Yoshita Narne

Master of Professional Studies in Data Science

(January 2020- May 2021)

Instructor: Dr. Murat Gurner

Air Quality Data Prediction

GitHub Repository Link

PHASE 1

INTRODUCTION:

Despite dramatic progress cleaning the air since 1970, air pollution continues to harm people’s health and the environment. This is a global problem and to be considered for future. Effective air quality prediction has become one of the important issue for monitoring and control stations in many cities to observe air pollutants such as NO2, CO, SO2, PM2.5, and PM10 and alert about pollution if the threshold exceeds.

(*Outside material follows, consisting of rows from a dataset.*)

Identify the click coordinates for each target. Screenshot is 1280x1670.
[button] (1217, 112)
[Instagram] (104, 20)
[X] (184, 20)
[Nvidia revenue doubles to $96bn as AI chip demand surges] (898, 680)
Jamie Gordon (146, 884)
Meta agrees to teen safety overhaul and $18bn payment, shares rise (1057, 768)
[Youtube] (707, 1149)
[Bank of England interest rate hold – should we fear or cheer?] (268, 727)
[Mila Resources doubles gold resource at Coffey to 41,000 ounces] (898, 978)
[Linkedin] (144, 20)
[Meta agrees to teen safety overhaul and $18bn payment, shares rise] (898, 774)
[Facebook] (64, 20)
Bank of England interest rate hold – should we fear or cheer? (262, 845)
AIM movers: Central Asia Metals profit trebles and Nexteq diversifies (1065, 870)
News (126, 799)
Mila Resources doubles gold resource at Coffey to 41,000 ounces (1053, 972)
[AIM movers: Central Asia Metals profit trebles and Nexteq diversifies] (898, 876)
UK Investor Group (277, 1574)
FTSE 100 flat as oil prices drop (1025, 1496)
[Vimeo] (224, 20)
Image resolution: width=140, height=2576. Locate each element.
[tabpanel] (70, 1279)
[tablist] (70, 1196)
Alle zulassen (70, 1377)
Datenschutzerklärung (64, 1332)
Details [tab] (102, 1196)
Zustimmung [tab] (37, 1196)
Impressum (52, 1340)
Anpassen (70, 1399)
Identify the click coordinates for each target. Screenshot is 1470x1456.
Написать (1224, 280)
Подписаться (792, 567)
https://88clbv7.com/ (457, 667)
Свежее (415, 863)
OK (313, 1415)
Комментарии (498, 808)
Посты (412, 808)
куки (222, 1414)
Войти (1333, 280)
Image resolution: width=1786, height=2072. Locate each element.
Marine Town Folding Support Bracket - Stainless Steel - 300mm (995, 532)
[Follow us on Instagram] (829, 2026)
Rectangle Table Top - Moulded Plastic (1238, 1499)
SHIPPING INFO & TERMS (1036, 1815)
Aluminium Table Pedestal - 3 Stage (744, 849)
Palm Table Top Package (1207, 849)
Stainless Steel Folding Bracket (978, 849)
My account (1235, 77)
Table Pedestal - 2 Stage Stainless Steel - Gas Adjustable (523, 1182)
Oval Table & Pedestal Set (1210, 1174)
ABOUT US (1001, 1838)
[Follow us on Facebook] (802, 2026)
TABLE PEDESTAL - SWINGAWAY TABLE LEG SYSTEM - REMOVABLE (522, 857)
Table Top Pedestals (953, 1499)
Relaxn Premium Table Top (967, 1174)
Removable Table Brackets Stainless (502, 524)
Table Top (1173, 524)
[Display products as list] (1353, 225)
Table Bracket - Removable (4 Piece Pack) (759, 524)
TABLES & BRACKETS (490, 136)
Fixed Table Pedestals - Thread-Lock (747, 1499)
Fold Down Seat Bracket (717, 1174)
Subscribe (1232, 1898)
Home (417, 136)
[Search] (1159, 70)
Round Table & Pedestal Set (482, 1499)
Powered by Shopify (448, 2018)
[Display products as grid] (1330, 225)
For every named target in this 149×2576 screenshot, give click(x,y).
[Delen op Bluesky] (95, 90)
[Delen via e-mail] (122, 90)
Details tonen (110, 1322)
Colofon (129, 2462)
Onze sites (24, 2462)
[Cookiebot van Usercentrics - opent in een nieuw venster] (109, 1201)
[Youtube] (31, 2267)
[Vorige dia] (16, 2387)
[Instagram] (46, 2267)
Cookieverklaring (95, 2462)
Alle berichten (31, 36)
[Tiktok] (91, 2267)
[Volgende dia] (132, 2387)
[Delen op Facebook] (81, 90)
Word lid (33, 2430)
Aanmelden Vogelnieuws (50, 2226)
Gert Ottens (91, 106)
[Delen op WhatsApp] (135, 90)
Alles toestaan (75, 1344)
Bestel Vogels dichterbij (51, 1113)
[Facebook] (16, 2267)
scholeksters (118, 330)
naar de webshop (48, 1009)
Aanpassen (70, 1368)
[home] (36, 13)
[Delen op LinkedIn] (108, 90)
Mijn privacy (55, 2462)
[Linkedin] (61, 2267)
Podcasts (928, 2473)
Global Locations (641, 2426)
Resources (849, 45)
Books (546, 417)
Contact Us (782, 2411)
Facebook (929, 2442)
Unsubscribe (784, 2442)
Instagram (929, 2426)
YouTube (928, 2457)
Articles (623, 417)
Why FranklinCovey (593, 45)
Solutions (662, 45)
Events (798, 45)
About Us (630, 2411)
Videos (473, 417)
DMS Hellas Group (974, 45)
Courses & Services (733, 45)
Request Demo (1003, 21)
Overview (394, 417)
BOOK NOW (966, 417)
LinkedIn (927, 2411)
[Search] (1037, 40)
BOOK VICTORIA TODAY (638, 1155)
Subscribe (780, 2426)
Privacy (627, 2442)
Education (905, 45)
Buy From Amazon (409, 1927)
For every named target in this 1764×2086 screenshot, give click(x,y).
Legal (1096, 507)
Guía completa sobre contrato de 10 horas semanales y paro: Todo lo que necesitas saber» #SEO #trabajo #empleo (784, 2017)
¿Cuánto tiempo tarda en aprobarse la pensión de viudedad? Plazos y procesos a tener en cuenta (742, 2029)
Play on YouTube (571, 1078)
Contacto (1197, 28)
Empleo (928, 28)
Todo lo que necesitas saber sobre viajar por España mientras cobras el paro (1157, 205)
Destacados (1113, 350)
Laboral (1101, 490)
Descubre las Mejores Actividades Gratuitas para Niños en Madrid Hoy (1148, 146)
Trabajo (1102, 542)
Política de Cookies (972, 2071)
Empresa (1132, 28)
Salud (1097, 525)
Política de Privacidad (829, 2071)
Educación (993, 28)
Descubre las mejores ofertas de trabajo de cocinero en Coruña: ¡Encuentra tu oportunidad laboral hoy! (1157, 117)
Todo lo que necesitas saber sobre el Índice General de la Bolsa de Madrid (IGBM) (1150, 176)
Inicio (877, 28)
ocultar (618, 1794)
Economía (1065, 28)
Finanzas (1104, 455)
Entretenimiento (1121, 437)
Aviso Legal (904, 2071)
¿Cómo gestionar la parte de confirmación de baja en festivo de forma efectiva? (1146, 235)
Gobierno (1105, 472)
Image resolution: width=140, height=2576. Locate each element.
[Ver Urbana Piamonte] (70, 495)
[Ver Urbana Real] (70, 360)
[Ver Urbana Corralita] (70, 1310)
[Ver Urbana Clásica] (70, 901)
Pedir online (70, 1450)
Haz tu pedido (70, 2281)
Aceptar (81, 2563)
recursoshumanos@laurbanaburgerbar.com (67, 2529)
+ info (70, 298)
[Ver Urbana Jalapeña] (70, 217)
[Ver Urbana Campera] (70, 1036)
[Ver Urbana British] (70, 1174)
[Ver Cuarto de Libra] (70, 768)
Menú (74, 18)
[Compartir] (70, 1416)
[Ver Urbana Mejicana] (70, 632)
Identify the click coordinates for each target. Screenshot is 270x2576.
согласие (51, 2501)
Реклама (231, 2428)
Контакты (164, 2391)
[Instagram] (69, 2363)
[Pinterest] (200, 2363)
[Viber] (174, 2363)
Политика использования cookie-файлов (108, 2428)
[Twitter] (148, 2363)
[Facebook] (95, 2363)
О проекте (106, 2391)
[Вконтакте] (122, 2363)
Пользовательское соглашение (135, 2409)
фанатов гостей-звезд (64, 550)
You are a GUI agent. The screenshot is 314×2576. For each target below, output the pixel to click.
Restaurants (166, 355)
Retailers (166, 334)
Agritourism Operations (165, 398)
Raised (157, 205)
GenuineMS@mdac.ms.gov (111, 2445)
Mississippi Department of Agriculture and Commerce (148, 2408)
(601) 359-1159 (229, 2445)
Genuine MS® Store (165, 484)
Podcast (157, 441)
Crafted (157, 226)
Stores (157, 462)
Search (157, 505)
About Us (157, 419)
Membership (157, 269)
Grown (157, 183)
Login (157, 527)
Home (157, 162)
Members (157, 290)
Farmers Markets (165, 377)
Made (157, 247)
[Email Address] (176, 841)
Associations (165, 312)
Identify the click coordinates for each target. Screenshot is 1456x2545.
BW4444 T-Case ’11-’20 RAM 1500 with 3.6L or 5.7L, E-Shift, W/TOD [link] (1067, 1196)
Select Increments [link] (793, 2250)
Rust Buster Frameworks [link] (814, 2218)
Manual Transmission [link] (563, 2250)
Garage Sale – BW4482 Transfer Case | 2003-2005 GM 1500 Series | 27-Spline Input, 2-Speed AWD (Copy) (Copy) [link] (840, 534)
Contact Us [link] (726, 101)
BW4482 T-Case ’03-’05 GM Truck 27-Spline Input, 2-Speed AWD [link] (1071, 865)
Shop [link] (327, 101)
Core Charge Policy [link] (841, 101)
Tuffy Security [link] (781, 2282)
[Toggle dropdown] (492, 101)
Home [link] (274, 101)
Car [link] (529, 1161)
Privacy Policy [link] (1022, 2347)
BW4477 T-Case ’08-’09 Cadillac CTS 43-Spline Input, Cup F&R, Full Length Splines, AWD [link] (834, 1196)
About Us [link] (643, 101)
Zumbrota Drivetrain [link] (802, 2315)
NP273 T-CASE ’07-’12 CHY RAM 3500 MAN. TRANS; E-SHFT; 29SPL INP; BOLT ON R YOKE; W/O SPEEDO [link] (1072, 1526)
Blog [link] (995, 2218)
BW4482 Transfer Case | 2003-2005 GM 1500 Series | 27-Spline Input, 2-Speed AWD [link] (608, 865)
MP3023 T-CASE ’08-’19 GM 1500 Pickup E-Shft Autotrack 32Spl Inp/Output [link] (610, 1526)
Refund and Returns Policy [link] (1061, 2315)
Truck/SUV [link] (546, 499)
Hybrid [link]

The Particulate Matter PM 2.5 is a fine atmospheric pollutant that has a diameter of fewer than 2.5 micrometers, Particulate Matter PM10 is a coarse particulate that is 10 micrometers or less in diameter. Carbon Monoxide CO is a product of combustion of fuel such as coal, wood, or natural gas. Vehicular emission contributes to the majority of carbon monoxide let into our atmosphere. Nitrogen dioxide or nitrogen oxide expelled from high-temperature combustion: sulfur dioxide SO2 and Sulphur Oxides SO produced by volcanoes and in industrial processes. Petroleum and Coal often contain sulfur compounds, and their combustion generates sulfur dioxide. Air pollution is caused by the presence of poison gases and substances; therefore, it is impacted by the meteorological factors of a particular place, such as temperature, humidity, rain, and wind.

OBJECTIVE :

The main objective is to create a model based on the given data and is to predict the PM 2.5 levels in the air to determine the quality of the air using ARIMA.

DATASET:

Air quality dataset contains the air quality data of the 35 air quality monitoring stations in Beijing from 2017 to 2018.
Each data item of the dataset contains the id, timestamp, PM2.5 concentration, PM10 concentration, NO2 concentration, CO, O3, SO2 concentration respectively measured at the air quality monitoring stations.
Characteristics of the data is multivariate and Time-Series.
Dataset contains 420768 instances, 18 attributes and all there are missing values filled with NAN.
Source : https://archive.ics.uci.edu/ml/datasets/Beijing+Multi-Site+Air-Quality+Data

METHEODOLOGY:

ARIMA model which stands for "Auto-Regressive Integrated Moving Averages".

Autoregressive integrated moving model is the generalised moving average model for time series predictions. A non season Arima has three components p, d, q.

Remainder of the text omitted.